The form provides some degree of repose, letting our mind rest in the comparatively manageable unit of the stanza, or terrace. Yet there is also a need to move on, to look beyond the stanza, into the poem as a whole.
Often, when you finish reading a poem, the impulse is to revisit the beginning now that you’ve been all the way through it, and then each subsequent trip through the poem is different and colored by having see the whole thing.
Once you have perceived the garden as a whole, the individual tiers of the garden take on a different form because you have seen them both as a part and as a whole. One of the mysteries of gardening is that the garden reflects the viewer’s own state of being at the time, just as your response to a poem lets you know something about your preoccupations or your susceptibility as you read it.
The garden communicates what it shows to you but you also contribute to the garden some of what you are seeking in terms of your own life, your own state of being. One reason a garden can speak to you is that it is both its own reality and a manifestation of the interior life of the mind that imagined it in the beginning.”
April is National Poetry month, and I intend to write several posts celebrating poems and poetry writing.
I almost always approach poetry with apprehension or sometimes even dread. Why is reading poetry stressful? I think that it carries with it all my past memories of trying to interpret inscrutable poems. They are often too rich, too full of allusions that I don’t understand, or simply too impenetrable for someone with my life experience. Thank goodness that I no longer have to write reports or pass tests about the poems I read. Now I just skim over the ones that are too much for me, and I linger over those that grab me with language that tickles the teeth and tongue, images that come to life, ideas that resonate with my heart and soul, or surprises that simply delight. Reading poems can be a pleasure at last.

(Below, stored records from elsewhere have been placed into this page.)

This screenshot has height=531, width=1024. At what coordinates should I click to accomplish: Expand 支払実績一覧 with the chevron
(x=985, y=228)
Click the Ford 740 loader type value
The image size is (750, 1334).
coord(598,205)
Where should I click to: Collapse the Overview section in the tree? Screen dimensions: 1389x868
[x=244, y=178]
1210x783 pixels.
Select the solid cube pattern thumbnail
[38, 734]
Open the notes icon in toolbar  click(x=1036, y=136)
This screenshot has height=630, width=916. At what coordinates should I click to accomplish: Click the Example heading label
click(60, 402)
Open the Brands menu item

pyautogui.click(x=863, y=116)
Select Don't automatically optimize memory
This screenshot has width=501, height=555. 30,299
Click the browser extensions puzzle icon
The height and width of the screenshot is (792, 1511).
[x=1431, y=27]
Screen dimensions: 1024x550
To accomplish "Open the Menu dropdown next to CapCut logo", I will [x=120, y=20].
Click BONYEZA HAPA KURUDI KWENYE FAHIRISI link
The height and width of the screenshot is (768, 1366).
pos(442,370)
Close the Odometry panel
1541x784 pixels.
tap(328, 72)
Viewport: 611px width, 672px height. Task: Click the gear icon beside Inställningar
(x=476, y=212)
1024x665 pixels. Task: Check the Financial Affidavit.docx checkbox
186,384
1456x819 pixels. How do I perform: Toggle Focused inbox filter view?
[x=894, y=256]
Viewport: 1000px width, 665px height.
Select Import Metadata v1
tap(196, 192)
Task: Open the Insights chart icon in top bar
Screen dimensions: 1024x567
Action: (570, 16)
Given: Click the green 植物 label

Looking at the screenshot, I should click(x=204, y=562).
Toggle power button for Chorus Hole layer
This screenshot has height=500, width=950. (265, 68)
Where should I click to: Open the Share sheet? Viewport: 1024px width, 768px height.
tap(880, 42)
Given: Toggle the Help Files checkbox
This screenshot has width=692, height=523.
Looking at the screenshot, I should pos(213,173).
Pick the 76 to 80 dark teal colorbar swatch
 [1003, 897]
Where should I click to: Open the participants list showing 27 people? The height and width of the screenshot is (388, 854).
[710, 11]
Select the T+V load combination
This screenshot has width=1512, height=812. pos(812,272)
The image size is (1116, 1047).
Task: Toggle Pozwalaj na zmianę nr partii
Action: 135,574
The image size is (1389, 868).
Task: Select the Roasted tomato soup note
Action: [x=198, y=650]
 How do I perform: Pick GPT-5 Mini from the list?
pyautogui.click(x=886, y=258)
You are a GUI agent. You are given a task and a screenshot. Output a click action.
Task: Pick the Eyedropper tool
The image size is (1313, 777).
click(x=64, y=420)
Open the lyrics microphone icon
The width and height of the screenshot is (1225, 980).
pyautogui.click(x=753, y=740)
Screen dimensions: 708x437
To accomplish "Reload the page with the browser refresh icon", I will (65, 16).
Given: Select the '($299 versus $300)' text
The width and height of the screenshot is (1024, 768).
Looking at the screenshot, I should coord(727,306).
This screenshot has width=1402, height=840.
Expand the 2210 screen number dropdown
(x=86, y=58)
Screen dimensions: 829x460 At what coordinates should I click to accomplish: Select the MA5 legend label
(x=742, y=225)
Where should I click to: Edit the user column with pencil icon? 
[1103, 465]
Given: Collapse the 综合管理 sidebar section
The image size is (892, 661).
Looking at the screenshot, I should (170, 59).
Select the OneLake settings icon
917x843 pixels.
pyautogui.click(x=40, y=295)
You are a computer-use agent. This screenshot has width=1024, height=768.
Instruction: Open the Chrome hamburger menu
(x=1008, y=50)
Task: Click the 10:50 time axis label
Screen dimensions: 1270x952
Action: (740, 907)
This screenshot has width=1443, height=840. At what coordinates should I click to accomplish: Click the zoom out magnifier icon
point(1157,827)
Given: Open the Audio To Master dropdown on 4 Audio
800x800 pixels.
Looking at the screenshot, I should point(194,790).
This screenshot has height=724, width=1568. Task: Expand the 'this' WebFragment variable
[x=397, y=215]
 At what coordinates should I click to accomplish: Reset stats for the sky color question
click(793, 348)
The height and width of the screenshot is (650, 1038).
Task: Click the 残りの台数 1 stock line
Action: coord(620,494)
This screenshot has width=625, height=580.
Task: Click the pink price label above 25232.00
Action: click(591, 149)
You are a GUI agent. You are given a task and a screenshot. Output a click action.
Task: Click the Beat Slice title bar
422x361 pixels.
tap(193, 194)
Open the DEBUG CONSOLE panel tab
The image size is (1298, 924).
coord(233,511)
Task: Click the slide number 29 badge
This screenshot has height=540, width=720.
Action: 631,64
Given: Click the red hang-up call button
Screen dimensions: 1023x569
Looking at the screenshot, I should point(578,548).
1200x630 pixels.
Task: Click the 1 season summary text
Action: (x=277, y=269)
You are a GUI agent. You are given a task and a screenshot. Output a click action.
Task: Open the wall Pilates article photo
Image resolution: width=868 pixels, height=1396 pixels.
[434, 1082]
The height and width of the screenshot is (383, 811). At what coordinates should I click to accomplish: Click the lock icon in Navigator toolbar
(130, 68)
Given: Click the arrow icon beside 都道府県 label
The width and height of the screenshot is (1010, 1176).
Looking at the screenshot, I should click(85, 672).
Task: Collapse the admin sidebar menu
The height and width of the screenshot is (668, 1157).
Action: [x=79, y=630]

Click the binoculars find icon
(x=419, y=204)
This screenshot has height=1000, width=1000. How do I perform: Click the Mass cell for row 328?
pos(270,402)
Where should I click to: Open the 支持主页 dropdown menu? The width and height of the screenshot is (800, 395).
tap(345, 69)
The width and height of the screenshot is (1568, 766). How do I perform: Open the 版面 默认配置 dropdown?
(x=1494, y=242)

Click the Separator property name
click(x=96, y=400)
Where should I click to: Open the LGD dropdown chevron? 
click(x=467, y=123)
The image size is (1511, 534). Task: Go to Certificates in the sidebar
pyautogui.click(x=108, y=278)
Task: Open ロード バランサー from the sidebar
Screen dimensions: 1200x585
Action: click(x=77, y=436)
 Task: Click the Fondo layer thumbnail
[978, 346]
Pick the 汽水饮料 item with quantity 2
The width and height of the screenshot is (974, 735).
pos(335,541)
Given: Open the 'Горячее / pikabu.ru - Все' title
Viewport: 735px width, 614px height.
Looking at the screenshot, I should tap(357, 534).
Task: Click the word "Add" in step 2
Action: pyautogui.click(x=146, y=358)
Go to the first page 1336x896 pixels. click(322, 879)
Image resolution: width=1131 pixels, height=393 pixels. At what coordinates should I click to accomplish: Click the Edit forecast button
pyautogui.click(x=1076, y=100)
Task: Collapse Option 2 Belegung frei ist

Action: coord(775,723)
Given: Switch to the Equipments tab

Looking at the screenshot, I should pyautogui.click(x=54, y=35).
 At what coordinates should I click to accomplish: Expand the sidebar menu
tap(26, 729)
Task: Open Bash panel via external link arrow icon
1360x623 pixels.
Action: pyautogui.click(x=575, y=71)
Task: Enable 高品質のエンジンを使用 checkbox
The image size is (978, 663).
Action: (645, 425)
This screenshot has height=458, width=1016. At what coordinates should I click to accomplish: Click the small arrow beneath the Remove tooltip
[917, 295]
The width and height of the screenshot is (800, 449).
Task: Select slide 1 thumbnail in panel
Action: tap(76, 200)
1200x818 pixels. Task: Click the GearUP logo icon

I love this poem by Billy Collins, poet and teacher, that advocates for a little light-heartedness in our reading.
Introduction to Poetry
from Sailing Alone Around the Room by Billy Collins
I ask them to take a poem
and hold it up to the light
like a color slide
or press an ear against its hive.
I say drop a mouse into a poem
and watch him probe his way out,
or walk inside the poem’s room
and feel the walls for a light switch.
I want them to water-ski
across the surface of a poem
waving at the author’s name on the shore.
But all they want to do
is tie the poem to a chair with rope
and torture a confession out of it.
They begin beating it with a hose
to find what it really means.
Poetry Matters
April 19, 2015
“. . . when people say that poetry is a luxury, or an option, or for the educated middle class, or that it shouldn’t be read at school because it is irrelevant, or any of the strange and stupid things that are said about poetry and its place in our lives, I suspect that the people doing the saying have had things pretty easy. A tough life needs a tough language — and that is what poetry is. That is what literature offers — a language powerful enough to say how it is. It isn’t a hiding place. It’s a finding place.” — Jeanette Winterson, Why Be Happy When You Could Be Normal?
I graduated in 1976 with a liberal arts degree in English literature, and pretty much all of my adult life the value of this degree has eroded. It seemed to me that the 1980s began the rejection of all values other than money, and now our culture defines success by one’s monetary and material wealth. Someone like me, who is not naturally inclined to math, economics, sciences, engineering or technology, but who prefers the arts, philosophy, the humanities feels like a misfit. But when I look back on my life, I know I have been saved by reading. Books are my “finding place.” In the words of Lynda Barry, books have given me a world to “dwell and travel in.”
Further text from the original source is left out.